The Mordecai House (/mɔːrdəˈki/, also called the Mordecai Plantation or Mordecai Mansion), built in 1785, is a registered historical landmark and museum in Raleigh, North Carolina that is the centerpiece of Mordecai Historic Park, adjacent to the Historic Oakwood neighborhood. It is the oldest residence in Raleigh on its original foundation. In addition to the house, the Park includes the birthplace and childhood home of President Andrew Johnson, the Ellen Mordecai Garden, the Badger-Iredell Law Office, Allen Kitchen and St. Mark's Chapel, a popular site for weddings. It is located in the Mordecai Place Historic District.

The oldest portion of the house was built by Joel Lane for his son, Henry. At one time, the plantation house was the center of a 5000 acre plantation, one of the largest in Wake County. Lane is considered a founder of Raleigh, as 1,000 acres was sold from his plantation as the site of the city.

The house was named after Moses Mordecai, whose first wife, Margaret Lane, had inherited it from her father Henry. After she died, Mordecai married her sister Ann Lane. In 1824, Mordecai hired William Nichols, State Architect at the time, to enlarge the house. The addition was considered a significant work of Nichols, who had also been responsible for remodeling the original building containing the State House. With the addition of the four new rooms in 1826, the Mordecai house was transformed into a Greek Revival mansion.

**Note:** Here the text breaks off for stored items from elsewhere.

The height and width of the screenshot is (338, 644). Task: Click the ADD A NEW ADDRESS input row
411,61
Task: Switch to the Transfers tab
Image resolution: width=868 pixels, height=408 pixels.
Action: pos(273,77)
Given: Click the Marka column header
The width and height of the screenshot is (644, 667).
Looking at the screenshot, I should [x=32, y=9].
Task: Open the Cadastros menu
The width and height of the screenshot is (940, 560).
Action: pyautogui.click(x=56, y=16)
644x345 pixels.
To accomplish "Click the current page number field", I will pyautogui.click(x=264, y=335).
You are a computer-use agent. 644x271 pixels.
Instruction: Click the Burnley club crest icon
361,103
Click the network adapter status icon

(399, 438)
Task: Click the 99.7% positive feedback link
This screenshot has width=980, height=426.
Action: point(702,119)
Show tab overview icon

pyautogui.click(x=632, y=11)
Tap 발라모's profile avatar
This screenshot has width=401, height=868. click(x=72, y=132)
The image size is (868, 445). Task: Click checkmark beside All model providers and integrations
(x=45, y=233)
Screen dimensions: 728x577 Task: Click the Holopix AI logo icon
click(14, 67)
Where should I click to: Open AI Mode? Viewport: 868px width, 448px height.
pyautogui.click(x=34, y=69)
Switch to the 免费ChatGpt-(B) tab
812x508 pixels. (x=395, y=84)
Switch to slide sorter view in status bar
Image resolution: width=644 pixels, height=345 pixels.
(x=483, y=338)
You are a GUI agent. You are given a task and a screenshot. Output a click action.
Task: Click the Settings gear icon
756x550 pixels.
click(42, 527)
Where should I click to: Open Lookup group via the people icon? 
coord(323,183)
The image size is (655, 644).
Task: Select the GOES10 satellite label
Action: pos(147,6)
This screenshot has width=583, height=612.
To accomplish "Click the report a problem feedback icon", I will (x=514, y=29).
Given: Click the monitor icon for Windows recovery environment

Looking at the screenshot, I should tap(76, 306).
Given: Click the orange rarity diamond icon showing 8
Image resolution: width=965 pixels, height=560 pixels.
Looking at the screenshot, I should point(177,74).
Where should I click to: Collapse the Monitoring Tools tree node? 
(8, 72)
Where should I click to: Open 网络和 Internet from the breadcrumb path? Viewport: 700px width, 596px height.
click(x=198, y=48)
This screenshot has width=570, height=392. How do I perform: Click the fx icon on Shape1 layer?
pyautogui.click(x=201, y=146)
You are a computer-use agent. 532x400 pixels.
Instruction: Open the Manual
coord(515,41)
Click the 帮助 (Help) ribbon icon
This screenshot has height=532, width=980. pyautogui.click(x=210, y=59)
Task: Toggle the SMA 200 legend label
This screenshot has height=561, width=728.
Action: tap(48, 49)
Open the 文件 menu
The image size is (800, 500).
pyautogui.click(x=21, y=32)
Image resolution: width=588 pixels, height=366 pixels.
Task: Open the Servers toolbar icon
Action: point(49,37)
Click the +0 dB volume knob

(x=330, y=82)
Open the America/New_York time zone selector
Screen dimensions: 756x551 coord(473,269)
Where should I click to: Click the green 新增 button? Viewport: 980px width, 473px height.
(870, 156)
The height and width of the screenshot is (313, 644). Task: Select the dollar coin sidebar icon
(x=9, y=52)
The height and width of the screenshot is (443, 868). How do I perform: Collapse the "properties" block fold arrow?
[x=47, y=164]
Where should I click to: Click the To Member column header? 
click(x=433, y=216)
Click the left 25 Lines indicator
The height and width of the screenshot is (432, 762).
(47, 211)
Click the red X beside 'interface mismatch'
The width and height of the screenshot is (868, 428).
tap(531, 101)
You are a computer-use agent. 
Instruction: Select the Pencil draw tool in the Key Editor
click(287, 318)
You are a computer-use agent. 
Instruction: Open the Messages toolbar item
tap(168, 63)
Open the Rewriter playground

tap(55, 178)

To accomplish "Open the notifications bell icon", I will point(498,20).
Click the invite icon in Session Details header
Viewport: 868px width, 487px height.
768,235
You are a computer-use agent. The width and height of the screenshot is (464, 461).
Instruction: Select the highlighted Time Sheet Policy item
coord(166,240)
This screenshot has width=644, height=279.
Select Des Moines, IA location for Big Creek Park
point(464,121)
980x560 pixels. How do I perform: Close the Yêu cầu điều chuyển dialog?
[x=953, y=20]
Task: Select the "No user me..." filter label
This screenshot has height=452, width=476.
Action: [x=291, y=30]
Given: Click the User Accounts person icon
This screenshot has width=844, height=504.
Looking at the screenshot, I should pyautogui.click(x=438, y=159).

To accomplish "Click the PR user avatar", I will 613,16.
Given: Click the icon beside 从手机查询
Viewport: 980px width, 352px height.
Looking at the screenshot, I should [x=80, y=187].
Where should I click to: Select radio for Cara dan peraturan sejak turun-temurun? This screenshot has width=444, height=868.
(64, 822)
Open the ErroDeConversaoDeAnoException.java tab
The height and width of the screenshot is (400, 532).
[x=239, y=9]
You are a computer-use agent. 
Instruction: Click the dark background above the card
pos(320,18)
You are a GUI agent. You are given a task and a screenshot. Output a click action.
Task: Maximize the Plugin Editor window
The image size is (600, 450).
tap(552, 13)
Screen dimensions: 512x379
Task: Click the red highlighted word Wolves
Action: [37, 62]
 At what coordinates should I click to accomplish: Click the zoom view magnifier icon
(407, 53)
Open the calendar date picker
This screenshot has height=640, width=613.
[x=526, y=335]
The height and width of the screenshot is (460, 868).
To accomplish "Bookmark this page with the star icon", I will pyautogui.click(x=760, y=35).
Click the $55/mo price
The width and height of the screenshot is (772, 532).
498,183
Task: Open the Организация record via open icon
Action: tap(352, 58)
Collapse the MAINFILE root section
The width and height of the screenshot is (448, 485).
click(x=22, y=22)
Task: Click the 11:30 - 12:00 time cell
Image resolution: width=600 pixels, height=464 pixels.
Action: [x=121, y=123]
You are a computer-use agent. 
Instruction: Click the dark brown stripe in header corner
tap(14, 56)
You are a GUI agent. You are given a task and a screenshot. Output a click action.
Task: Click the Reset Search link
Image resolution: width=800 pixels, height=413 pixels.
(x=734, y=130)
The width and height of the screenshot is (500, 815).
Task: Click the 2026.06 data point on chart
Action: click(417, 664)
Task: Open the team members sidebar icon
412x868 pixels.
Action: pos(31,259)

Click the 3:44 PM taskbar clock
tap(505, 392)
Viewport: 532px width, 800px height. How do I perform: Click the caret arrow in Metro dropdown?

The Mordecai family, descended from immigrant grandfather Moses Mordecai of Bonn, Germany, became one of the original three hundred Jewish families in the United States and one of the few of Ashkenazic Jewish descent. The family members were prominent in local and state affairs. Jacob Mordecai, Moses' father, founded a girls' school in Warrenton, North Carolina. A prominent lawyer, the younger Moses Mordecai was a member of the 1805 Court of Conference. With his first wife, Margaret, he had two sons, Henry and Jacob, and one daughter, Ellen. He and his second wife, Ann, had a daughter named Margaret after his late wife, Ann's sister. Henry Mordecai became a prosperous planter at Mordecai House and was elected to the State Legislature. Fourteen slaves lived on the former plantation and worked in the home and the fields. His daughter, Margaret Mordecai, married and inherited the mansion; her descendants owned and occupied Mordecai House until 1967.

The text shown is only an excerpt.